Provided text →

Raising class sizes means saving on teacher salaries. It does not save on supplies, books, instructional materials, student services, or a host of other things that still have to be in place. More kids in a class sometimes means fewer assignments graded because of the extra numbers. Four extra people in a class means 20 extra students if you have 5 classes. For me, because I teach writing, that means fewer essays that I can grade. That means less practice on writing which affects the state writing test scores. It means fewer chances for students to boost a low grade with a higher grade or two. It means less time in the computer lab because students will have to share computers. And yet poeple say “it’s just a few extra students”.

Entries provided →
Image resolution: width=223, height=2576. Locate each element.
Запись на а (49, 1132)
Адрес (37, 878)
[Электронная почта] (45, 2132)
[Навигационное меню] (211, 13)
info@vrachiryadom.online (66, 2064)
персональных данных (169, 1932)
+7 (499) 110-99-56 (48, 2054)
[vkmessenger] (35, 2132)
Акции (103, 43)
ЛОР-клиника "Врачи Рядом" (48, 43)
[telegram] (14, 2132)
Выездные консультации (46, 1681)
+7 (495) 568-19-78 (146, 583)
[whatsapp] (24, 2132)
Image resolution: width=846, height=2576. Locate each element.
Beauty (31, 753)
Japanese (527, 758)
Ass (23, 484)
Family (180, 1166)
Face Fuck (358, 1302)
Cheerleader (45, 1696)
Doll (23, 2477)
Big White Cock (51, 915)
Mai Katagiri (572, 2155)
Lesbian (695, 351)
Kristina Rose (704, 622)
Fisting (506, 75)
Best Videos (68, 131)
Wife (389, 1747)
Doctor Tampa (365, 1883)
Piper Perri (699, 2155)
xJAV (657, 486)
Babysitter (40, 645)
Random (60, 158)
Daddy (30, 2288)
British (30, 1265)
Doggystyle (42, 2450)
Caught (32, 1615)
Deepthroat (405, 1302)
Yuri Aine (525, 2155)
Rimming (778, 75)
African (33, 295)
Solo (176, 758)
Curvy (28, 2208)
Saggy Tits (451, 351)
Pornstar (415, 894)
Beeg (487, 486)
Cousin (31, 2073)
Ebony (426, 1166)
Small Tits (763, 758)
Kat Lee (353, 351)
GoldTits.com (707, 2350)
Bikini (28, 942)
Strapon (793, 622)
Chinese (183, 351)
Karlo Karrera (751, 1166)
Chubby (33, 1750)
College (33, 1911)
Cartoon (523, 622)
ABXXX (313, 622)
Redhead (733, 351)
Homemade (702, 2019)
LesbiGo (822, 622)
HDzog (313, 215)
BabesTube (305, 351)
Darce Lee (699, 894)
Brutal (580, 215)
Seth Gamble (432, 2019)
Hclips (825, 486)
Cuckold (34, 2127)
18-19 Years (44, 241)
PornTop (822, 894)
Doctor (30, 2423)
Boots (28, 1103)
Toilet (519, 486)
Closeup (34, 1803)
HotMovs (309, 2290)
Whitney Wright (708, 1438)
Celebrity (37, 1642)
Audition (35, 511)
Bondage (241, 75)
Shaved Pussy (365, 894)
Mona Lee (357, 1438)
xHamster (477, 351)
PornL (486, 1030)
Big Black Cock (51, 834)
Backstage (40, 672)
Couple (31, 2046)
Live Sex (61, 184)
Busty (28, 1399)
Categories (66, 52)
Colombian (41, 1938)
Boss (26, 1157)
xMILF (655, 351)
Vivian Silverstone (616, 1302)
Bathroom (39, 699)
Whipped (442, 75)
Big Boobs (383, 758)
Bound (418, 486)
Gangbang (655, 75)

Task to carry out →
Answer these questions from the text on class sizes:
1. What does raising class sizes save money on?
2. How many extra students does the text say four extra people per class adds up to across 5 classes?
3. What subject does the writer teach?

Answer for the task →
1. Teacher salaries.
2. 20 extra students.
3. Writing.